== Material for this exercise ==
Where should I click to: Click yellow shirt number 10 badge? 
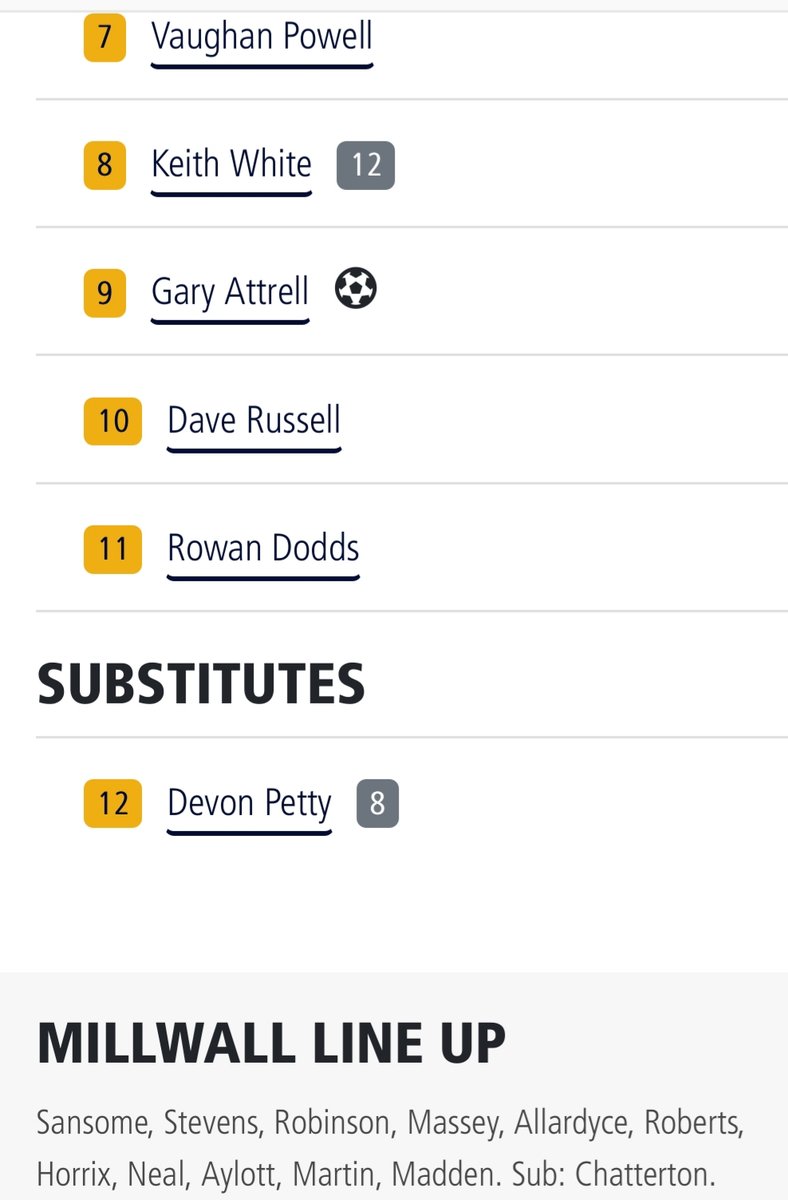pyautogui.click(x=113, y=421)
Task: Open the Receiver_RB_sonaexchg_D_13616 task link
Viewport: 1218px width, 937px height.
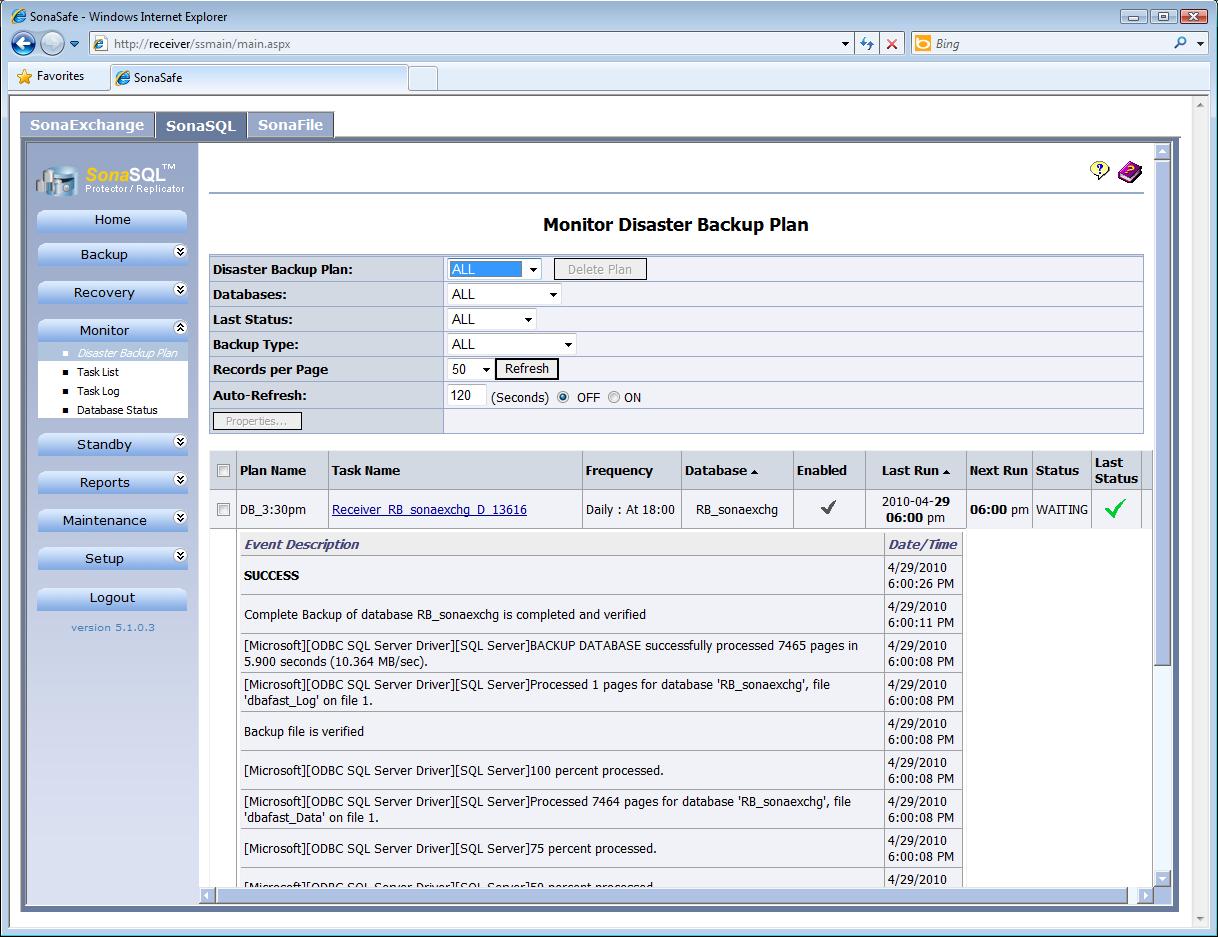Action: [429, 510]
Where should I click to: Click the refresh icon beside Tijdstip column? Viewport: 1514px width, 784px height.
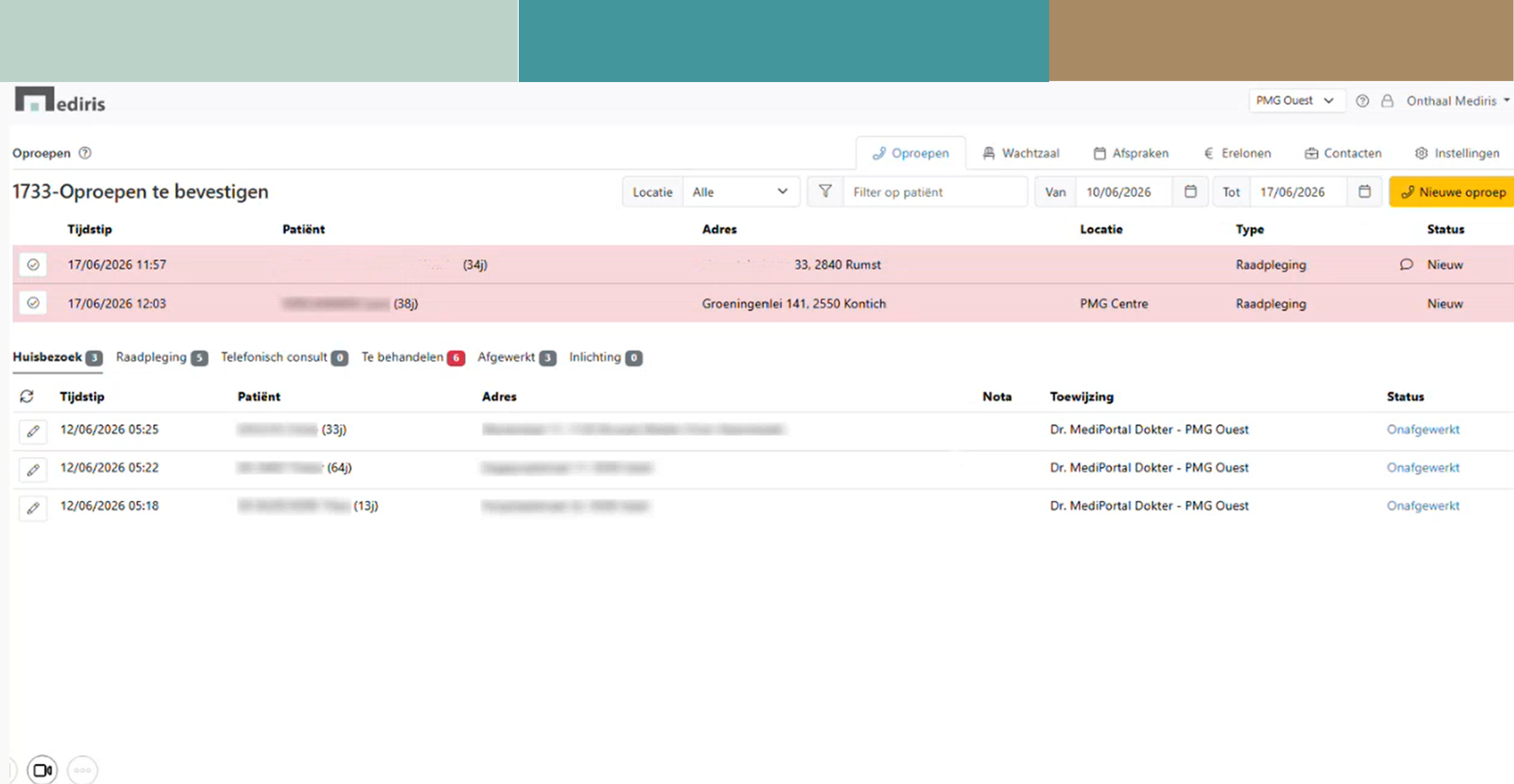click(x=27, y=396)
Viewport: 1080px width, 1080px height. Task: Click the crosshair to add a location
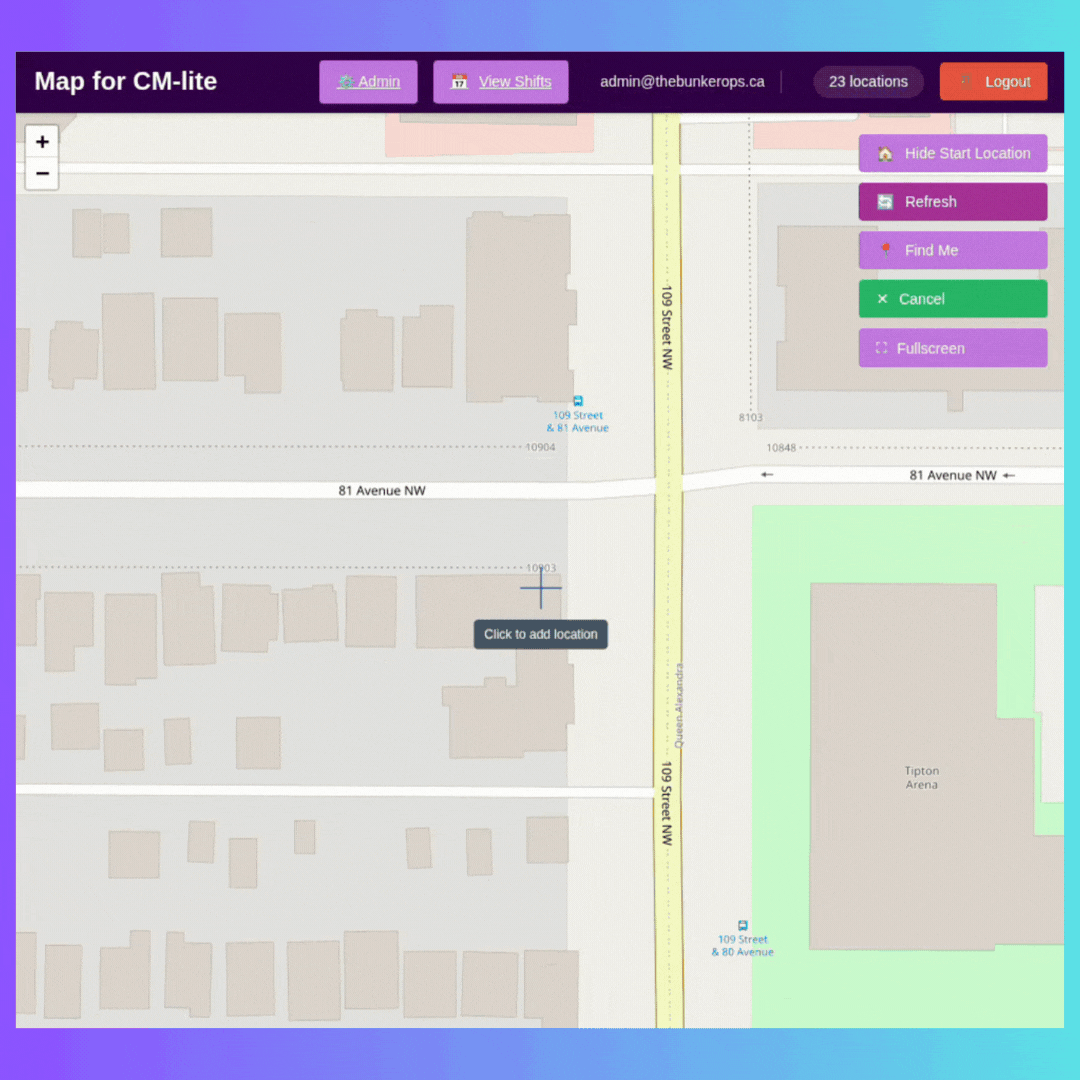tap(541, 590)
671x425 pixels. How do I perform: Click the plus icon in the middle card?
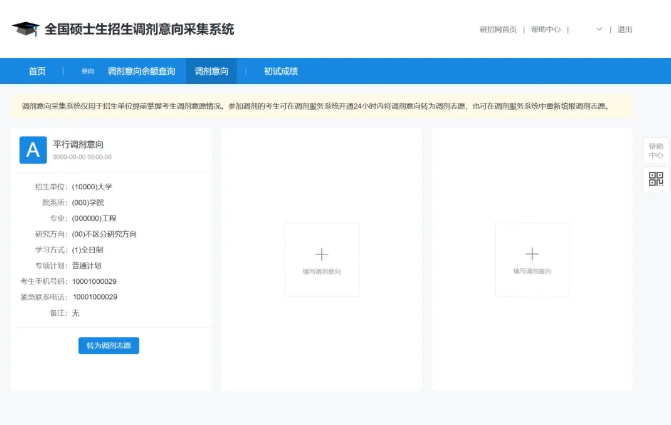[321, 254]
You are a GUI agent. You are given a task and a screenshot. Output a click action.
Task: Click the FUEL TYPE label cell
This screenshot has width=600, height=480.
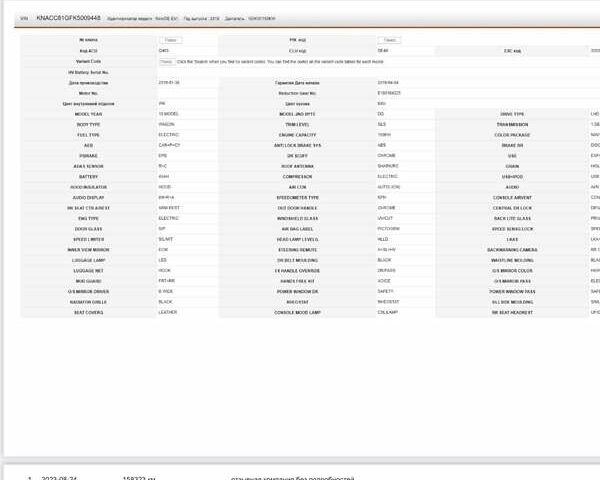[88, 134]
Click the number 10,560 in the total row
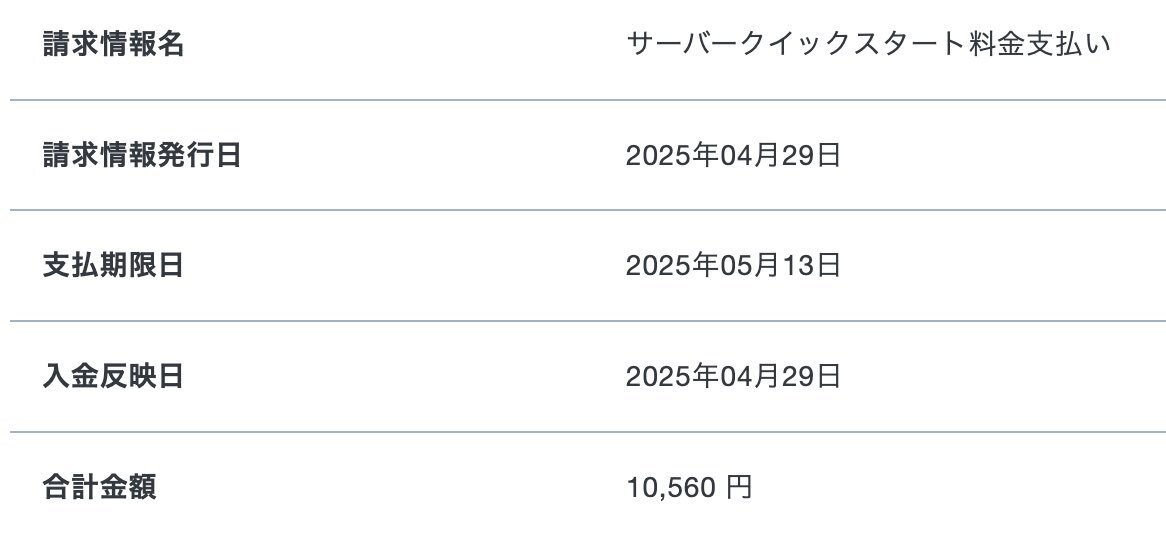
===
_Problem_: Switch every "Viewport" in the lines above to "Window" and leave everything else the same. Omit the pictures from your answer.

_Written answer_:
Where should I click to: Click yellow shirt number 10 badge? 
pyautogui.click(x=113, y=421)
Task: Open the Receiver_RB_sonaexchg_D_13616 task link
Window: 1218px width, 937px height.
Action: [429, 510]
Where should I click to: Click the refresh icon beside Tijdstip column? Window: 1514px width, 784px height.
click(x=27, y=396)
Window: 1080px width, 1080px height. Task: Click the crosshair to add a location
tap(541, 590)
671x425 pixels. How do I perform: Click the plus icon in the middle card?
[321, 254]
You are a GUI agent. You are given a task and a screenshot. Output a click action.
Task: Click the FUEL TYPE label cell
This screenshot has width=600, height=480.
[88, 134]
Click the number 10,560 in the total row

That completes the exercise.